Development is a long-term initiative and one cannot stop learning. I am always looking for opportunities to upskill and enhance my knowledge within my profession, I do this by attending various courses that are within my profession. Things are always evolving and as the Head of Communications, I need to be in tune with the trends that are happening not only across Sub-Saharan Africa but the world. At Uber, your skills continue to grow at a fast pace as our departments are interdependent and you need to understand how each department works and what their core goals are. This not only helps you to do your job but helps one to continue to upskill themselves and learn things that are not necessarily in your forte. Because of Uber, I have worked with colleagues in the Law Enforcement team which helped me become familiar with the police procedure in the country. 

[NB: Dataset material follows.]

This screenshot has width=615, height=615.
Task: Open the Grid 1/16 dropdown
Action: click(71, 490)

  • Why does women in STEM matter to you?

According to Uber’s 2019 D&I (diversity and inclusion) report, the split for global gender representation comes to 40.9% women and 59.1% male, while regionally the breakdown for Europe, Middle East and Africa (EMEA) is 43.3% women and 56.7% male. When it comes to leadership positions, 28% are occupied by women while 72% are filled by men. Women are also under-represented within associated fields like engineering, with a mere 11% of local civil engineers being female for instance, according to a blogpost on SAICA. This stat indicates that we as a society have a long way to go, women in STEM matter to me because we are underrepresented. Our industry has to make lots of improvements for the statistics to change. 

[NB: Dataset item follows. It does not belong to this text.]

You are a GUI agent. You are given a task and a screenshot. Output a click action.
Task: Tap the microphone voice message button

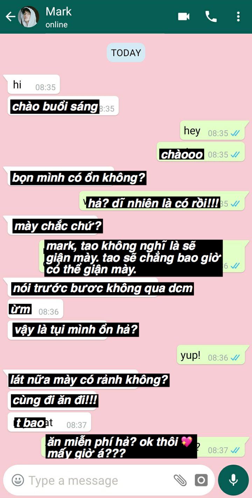tap(233, 480)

  • Who are the women in the STEM arena that inspire you and why?

Various women have inspired my journey in this industry, I do not have one role model but look up to different women who have molded me to be the person I am. My role models have encouraged me to be a hard worker, to grow without barriers and always aim to reach for my dreams at all times.  

  • How would you advise a girl to choose her career? 

Choosing a career is one of the most important decisions in anyone’s life but one size does not fit all, it’s a good idea to take time for self-introspection. You need to find out what skills you possess, every person has a unique skill that we all have e.g are you good at numbers, writing, data analytics or drawing. Your skills make it easier to know which direction you are headed, you would also need to jot down all your likes and dislikes. Assess what are your key values, build a list of careers you want to learn more about, research and narrow down your list. Most importantly, get training in the career path that you would like to explore and never stop, this can be through a University, College, networking with link minded people, attending workshops and engaging with people in the industry that you would like to pursue.   

The most important decision is to be passionate about the work that you do as a person, making money while doing what you are passionate about is one of life’s fulfilling purpose. With all of this in mind, remember that a career path can be varied – not everything happens in a straight line, so always be open to change and new opportunities. 

  • What’s the best piece of advice you can give to anyone aiming to succeed in the ICT industry?

Do not be afraid to ask questions. The hard ones or the simplest of ones, all questions deserve an answer. A person that has the courage to ask a question shows strength and maturity. And you will often find you are not the only one in the room wondering the same thing. In a fast-paced environment, done is better than perfect. Too often you get caught up in the micro details and forget the overall picture. You should always aim to do your best possible work, but when you are working to a deadline, always meet that deadline – being late is not an option, even if that means your work is not 100% perfect.